WHAT YOU HAVE TO DO – From the records below, find each line with the string "screenshot" and copy it.

(SUPPLIED DATA Opens)

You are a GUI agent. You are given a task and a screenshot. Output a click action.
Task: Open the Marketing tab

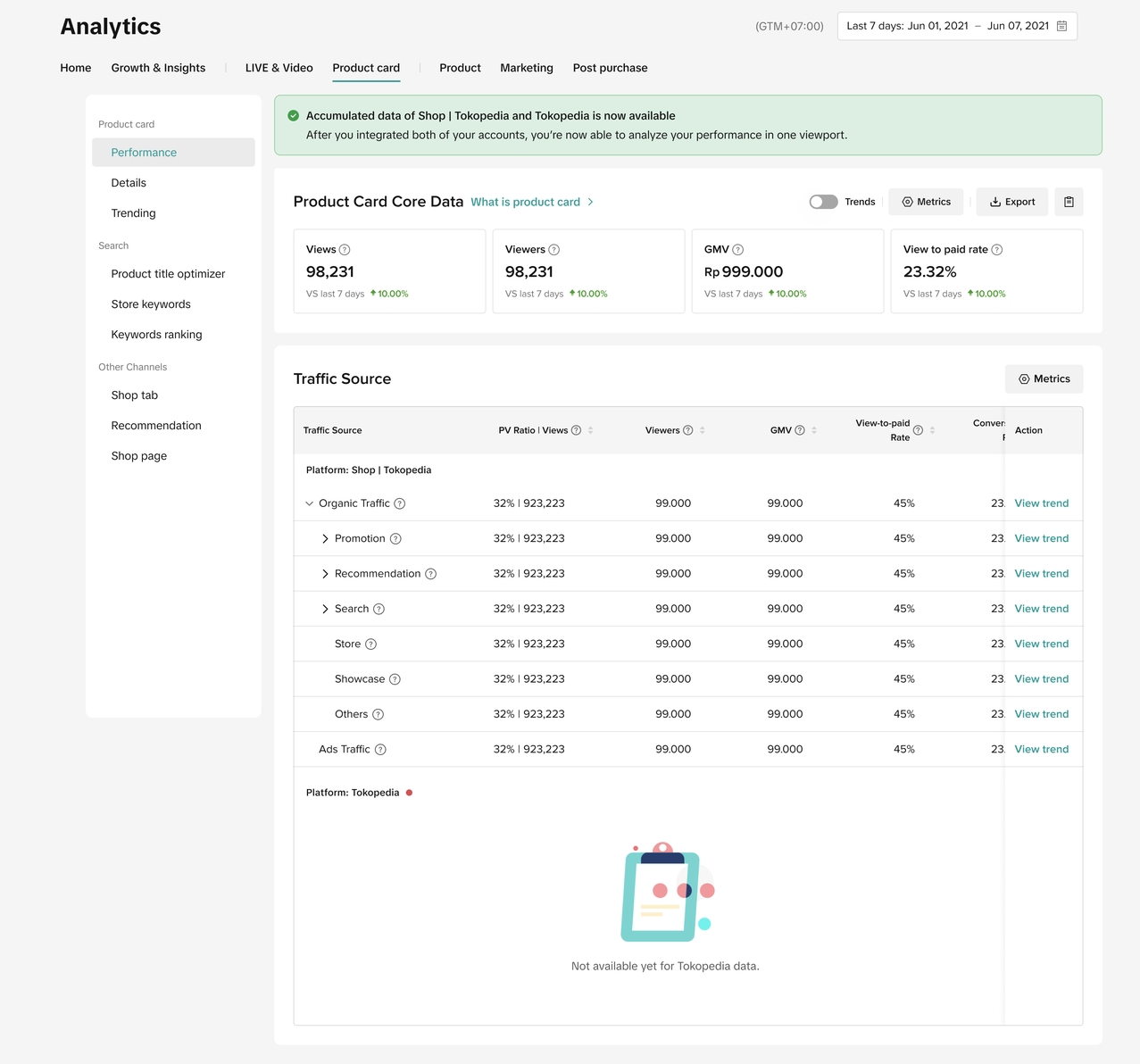coord(526,68)
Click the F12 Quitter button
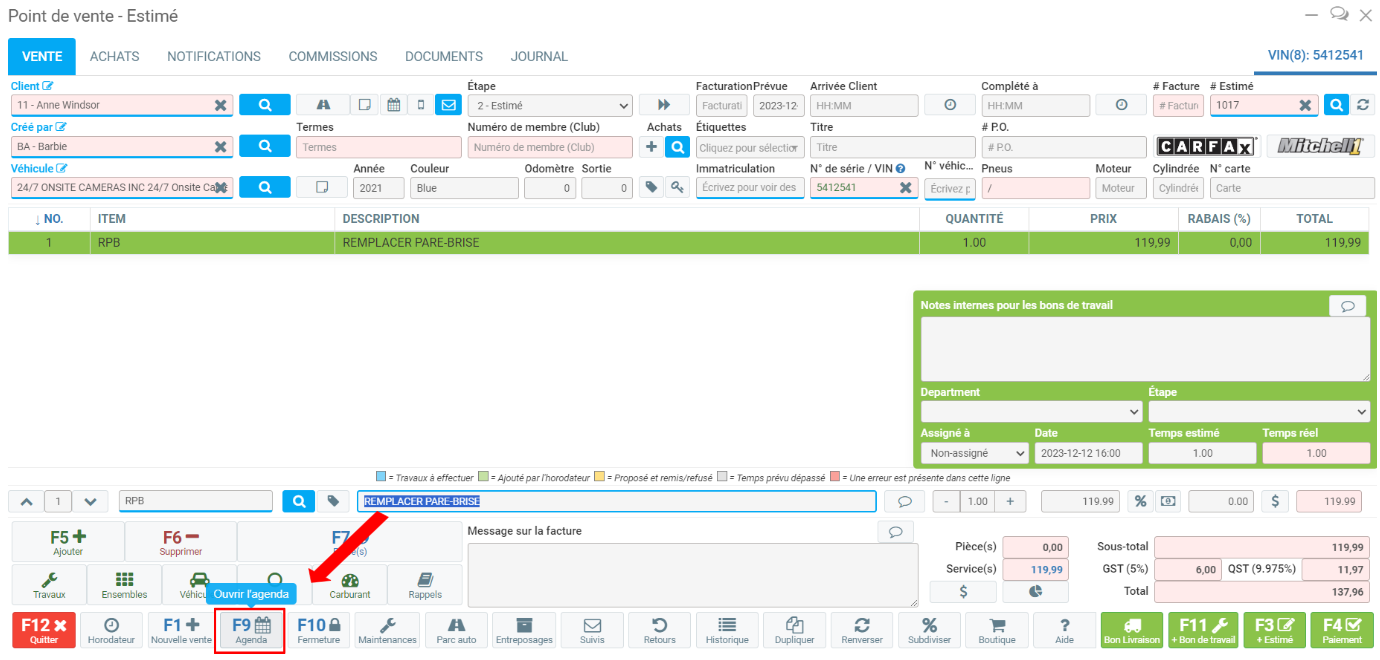The image size is (1380, 660). tap(44, 630)
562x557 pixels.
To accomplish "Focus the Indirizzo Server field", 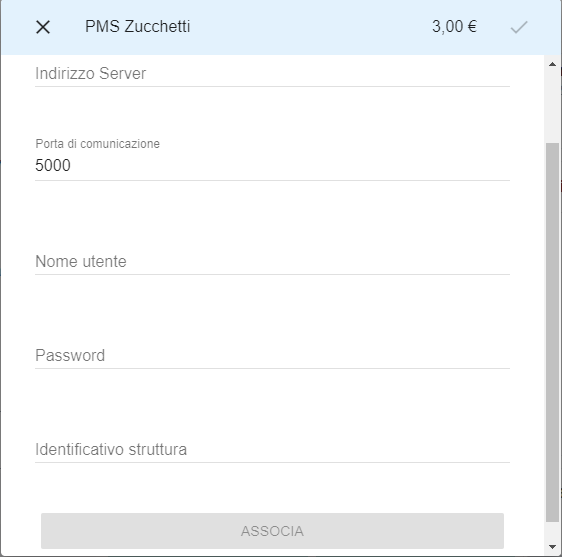I will point(272,74).
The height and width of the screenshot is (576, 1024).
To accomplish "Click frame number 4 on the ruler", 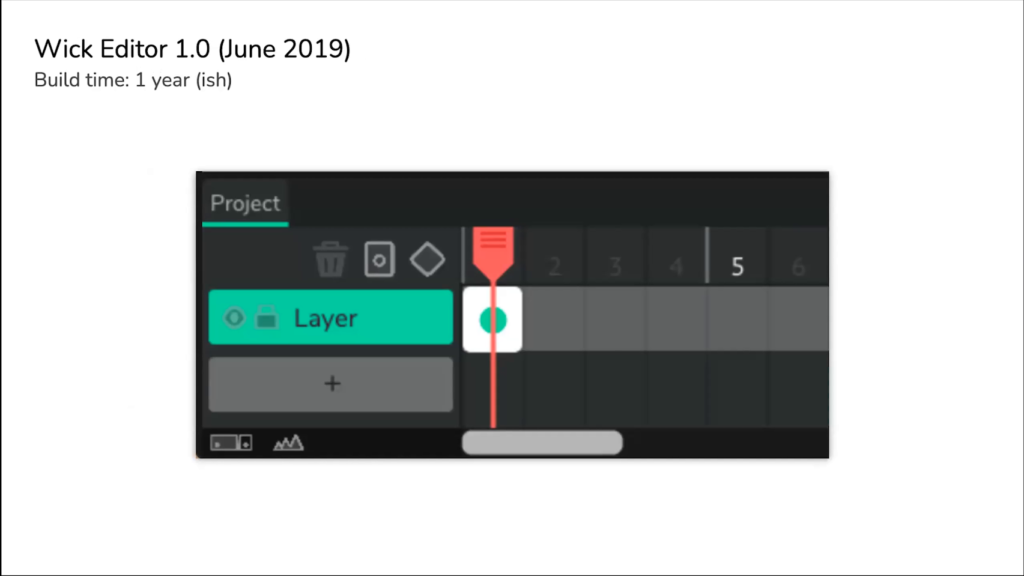I will 676,266.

(SUPPLIED DATA Closes)

WRITTEN ANSWER –
You are a GUI agent. You are given a task and a screenshot. Output a click action.
The height and width of the screenshot is (576, 1024).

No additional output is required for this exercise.